**Information provided**

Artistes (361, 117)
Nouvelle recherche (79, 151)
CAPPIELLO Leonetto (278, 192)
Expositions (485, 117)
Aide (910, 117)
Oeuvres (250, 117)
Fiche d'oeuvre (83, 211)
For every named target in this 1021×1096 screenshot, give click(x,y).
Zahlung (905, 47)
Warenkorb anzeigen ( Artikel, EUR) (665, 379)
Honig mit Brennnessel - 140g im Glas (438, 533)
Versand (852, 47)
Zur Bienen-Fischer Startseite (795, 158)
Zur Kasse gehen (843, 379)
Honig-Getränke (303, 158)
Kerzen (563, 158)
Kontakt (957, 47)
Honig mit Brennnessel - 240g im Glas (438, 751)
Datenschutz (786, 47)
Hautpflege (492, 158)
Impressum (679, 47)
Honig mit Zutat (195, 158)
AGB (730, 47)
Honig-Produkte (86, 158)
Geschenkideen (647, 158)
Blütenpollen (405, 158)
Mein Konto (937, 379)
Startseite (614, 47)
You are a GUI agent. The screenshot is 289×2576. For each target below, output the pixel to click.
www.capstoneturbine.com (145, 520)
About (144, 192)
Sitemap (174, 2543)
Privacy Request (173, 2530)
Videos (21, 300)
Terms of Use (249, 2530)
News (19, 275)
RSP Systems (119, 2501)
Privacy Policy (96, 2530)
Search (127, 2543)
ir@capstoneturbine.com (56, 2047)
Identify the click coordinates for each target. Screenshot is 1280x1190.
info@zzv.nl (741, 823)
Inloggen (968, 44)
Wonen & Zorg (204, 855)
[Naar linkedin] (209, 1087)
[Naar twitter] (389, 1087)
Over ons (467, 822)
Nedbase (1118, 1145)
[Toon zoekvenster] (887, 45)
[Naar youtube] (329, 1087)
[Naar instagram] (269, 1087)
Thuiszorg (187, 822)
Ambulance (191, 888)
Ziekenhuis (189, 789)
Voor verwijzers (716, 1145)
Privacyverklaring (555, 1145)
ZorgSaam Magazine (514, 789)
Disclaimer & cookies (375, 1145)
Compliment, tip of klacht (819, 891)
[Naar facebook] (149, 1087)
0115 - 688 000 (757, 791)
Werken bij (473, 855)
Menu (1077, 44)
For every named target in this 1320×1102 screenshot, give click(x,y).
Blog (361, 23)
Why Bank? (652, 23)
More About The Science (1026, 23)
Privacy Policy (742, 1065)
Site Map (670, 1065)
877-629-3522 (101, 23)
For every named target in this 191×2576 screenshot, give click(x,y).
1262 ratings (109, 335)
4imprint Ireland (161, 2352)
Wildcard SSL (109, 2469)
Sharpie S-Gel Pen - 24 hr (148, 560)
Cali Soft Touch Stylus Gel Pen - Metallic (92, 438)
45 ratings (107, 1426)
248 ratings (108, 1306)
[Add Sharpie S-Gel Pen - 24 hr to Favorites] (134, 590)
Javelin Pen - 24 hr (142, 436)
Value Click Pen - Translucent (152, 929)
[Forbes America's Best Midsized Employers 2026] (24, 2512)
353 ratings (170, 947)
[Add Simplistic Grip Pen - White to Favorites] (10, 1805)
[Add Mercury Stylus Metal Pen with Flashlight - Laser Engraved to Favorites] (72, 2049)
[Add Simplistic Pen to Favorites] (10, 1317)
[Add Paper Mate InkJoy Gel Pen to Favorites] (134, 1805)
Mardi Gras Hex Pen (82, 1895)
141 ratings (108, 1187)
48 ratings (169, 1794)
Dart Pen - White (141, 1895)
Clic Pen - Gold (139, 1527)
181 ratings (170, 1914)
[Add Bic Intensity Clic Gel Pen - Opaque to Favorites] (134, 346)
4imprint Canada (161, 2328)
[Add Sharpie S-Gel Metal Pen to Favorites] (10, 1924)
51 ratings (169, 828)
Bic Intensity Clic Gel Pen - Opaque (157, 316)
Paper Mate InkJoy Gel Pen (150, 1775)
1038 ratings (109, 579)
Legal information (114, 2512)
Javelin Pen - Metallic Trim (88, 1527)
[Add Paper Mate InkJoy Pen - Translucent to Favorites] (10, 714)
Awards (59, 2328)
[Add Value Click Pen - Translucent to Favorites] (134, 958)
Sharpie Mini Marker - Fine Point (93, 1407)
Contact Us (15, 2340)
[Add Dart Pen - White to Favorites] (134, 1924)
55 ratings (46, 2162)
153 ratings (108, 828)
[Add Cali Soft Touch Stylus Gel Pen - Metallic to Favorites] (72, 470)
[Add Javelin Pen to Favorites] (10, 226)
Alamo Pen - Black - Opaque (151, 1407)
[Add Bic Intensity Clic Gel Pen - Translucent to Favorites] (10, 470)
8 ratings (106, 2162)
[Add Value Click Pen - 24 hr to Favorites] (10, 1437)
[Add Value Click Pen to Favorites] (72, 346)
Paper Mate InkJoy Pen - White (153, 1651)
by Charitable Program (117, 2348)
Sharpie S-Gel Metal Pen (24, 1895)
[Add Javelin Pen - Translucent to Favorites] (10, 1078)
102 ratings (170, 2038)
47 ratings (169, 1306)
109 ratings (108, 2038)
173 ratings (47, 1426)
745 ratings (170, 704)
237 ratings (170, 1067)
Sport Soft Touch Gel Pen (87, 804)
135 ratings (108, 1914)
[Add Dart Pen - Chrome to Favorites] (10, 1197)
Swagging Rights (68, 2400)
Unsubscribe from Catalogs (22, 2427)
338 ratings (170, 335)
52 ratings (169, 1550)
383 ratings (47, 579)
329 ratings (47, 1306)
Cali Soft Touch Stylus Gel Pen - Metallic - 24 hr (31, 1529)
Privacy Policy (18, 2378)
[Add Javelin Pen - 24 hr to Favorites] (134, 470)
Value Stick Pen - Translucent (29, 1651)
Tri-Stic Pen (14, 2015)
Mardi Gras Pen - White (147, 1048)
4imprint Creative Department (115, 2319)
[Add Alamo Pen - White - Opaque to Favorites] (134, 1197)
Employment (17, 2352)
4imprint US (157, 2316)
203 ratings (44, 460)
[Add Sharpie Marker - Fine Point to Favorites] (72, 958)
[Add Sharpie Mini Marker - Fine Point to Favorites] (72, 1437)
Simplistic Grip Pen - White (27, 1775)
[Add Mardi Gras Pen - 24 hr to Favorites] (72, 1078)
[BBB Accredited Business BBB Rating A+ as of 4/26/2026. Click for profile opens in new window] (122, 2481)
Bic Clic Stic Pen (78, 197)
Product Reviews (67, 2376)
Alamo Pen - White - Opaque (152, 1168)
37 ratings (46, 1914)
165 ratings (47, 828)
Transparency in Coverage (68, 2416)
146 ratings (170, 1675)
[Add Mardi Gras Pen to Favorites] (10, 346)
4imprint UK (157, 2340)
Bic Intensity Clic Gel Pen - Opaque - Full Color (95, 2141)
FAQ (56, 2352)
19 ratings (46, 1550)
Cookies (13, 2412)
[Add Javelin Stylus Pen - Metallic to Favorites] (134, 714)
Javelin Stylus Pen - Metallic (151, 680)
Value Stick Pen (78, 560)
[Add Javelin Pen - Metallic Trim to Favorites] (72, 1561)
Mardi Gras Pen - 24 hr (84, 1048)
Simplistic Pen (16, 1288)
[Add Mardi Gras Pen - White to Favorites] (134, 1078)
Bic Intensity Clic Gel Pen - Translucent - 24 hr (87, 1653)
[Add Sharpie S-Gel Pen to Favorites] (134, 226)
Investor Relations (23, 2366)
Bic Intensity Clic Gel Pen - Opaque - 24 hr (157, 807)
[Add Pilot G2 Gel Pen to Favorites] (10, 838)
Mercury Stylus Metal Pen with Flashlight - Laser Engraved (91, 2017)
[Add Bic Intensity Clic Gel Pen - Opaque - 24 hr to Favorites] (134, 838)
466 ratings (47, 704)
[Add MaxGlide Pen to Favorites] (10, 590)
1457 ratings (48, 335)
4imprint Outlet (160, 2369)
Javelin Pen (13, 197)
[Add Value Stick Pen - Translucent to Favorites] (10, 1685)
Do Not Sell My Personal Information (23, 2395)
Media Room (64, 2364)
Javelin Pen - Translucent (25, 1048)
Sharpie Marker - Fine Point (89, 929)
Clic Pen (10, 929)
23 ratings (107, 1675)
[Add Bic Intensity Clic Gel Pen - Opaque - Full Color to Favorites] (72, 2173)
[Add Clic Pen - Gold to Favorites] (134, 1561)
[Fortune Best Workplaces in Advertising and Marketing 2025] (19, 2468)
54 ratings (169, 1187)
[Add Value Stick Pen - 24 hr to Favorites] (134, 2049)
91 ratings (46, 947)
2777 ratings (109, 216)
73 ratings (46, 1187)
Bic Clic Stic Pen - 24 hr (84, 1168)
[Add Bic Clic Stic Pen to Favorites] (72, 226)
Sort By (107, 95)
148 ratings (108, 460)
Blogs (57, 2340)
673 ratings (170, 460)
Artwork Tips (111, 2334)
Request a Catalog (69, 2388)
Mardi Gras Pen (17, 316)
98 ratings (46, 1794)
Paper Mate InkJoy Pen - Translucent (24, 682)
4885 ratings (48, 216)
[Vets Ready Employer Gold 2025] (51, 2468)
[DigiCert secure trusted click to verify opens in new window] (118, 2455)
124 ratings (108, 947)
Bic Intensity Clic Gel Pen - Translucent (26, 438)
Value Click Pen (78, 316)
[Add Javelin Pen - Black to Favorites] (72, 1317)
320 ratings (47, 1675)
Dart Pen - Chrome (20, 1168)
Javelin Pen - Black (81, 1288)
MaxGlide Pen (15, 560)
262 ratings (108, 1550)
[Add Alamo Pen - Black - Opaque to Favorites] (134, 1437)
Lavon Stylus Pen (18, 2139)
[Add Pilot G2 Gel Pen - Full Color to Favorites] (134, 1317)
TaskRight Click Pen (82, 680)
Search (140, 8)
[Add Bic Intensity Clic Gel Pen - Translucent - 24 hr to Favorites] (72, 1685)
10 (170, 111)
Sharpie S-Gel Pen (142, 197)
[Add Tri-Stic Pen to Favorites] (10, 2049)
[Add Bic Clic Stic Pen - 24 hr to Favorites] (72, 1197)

**Task**
Please pull out every line of the records above that contains the word "Mardi", matching its case exactly.

**Problem solution**
Mardi Gras Hex Pen (82, 1895)
Mardi Gras Pen - White (147, 1048)
[Add Mardi Gras Pen - 24 hr to Favorites] (72, 1078)
[Add Mardi Gras Pen to Favorites] (10, 346)
Mardi Gras Pen - 24 hr (84, 1048)
[Add Mardi Gras Pen - White to Favorites] (134, 1078)
Mardi Gras Pen (17, 316)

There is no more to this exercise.